For the null hypothesis, we suppose there was no difference between the two years: probabilities of any particular response were the same in each year. For the alternative hypothesis, at least some of the probabilities should be different. We write \[\begin{align} H_0 &:\theta_i = \phi_i,\quad i=1,2,3 H_A &:\theta_i \neq \phi_i,\quad \mbox{for at least one $i$}. \end{align}\]

  1. For the expected number of “definitely agree” responses in 2018, we compute \[ \frac{\mbox{total no. of 2018 responses}\times\mbox{total no. of ``definitely agree responses"}}{\mbox{total number of responses}} = \frac{33 \times 27}{89} \]

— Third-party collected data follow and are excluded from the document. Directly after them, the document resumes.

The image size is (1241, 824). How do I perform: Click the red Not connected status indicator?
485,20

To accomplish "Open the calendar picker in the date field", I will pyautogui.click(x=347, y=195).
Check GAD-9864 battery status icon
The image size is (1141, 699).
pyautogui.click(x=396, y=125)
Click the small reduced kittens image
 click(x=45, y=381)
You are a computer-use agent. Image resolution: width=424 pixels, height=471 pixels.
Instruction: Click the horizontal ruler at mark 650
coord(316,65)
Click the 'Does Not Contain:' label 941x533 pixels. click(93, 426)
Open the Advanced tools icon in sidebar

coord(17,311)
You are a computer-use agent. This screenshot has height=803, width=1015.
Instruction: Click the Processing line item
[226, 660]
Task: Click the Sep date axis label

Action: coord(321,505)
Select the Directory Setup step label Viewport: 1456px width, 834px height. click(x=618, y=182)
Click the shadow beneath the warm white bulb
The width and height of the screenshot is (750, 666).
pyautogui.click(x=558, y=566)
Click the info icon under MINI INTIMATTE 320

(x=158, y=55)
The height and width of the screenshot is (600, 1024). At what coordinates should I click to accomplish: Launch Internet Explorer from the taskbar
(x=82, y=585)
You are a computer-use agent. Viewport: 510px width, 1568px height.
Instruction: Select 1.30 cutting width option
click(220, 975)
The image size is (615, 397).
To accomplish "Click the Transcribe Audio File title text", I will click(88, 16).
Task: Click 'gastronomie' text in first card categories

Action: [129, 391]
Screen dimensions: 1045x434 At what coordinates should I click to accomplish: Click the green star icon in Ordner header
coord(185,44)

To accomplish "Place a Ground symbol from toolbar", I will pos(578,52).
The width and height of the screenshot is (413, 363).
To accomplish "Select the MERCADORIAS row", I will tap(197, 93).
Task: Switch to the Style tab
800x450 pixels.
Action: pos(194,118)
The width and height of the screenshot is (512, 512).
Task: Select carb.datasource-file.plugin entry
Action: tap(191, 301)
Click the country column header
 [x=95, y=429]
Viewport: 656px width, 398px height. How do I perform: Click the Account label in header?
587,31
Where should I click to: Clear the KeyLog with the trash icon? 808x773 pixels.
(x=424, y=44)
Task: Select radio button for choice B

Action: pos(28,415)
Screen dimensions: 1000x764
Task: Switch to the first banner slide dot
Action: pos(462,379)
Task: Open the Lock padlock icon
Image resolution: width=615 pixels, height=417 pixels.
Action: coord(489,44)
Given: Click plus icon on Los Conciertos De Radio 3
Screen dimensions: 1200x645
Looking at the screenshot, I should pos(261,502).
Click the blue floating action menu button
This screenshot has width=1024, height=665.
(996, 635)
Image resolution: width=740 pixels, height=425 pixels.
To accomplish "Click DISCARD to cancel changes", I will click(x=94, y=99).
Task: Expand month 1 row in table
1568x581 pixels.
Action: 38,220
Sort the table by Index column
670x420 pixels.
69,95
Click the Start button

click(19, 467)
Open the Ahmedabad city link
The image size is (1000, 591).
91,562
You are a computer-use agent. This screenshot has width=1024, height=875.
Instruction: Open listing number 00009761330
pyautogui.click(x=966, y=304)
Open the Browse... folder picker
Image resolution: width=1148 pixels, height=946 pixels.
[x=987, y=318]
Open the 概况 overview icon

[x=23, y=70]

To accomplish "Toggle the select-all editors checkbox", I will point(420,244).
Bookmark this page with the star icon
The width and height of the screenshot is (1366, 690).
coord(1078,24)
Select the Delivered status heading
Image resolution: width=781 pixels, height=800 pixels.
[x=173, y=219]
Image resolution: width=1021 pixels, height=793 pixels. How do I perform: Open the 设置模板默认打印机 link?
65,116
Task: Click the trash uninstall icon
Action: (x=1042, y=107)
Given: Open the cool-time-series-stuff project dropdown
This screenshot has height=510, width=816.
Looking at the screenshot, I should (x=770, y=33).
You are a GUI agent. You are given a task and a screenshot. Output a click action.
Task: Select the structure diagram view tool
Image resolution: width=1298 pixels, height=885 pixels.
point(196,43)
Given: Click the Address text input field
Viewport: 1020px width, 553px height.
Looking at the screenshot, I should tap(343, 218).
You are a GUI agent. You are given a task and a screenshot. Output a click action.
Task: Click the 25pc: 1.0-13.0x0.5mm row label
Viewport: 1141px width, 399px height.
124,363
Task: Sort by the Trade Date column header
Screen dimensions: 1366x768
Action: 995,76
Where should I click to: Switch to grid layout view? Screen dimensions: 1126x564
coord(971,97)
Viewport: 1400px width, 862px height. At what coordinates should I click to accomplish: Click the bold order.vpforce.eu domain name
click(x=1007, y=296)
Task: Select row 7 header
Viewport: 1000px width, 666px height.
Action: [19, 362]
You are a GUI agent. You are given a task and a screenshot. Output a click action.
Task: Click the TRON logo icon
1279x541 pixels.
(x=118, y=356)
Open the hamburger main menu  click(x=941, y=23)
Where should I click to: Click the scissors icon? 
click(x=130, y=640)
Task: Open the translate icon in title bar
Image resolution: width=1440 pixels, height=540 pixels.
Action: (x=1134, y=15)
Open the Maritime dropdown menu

  2. Note that the \(X^2\) statistic has 2 degrees of freedom, so the R output of interest is

pchisq(3.34, df = 2)
## [1] 0.8118

The \(p\)-value is the probability of exceeding 3.34, i.e. \(1 - 0.81=0.19\)

The observed test statistic is shown as the red cross. For the $p$-value, we want the probability that a $\chi^2_2$ random variable would be larger than 6.92. From the R output, we know that this probability must be larger than 0.1, so the $p$-value is at least 0.1: the data are consistent with what we would expect to see if $H_0$ were true.

Figure 10.4: The observed test statistic is shown as the red cross. For the \(p\)-value, we want the probability that a \(\chi^2_2\) random variable would be larger than 6.92. From the R output, we know that this probability must be larger than 0.1, so the \(p\)-value is at least 0.1: the data are consistent with what we would expect to see if \(H_0\) were true.

The \(p\)-value is indicated by the shaded area: \(1 - 0.81=0.19\). Hence, if \(H_0\) were true, the differences we observed between the years would be ‘unsurprising’: there is no evidence against the null hypothesis of no change in student satisfaction.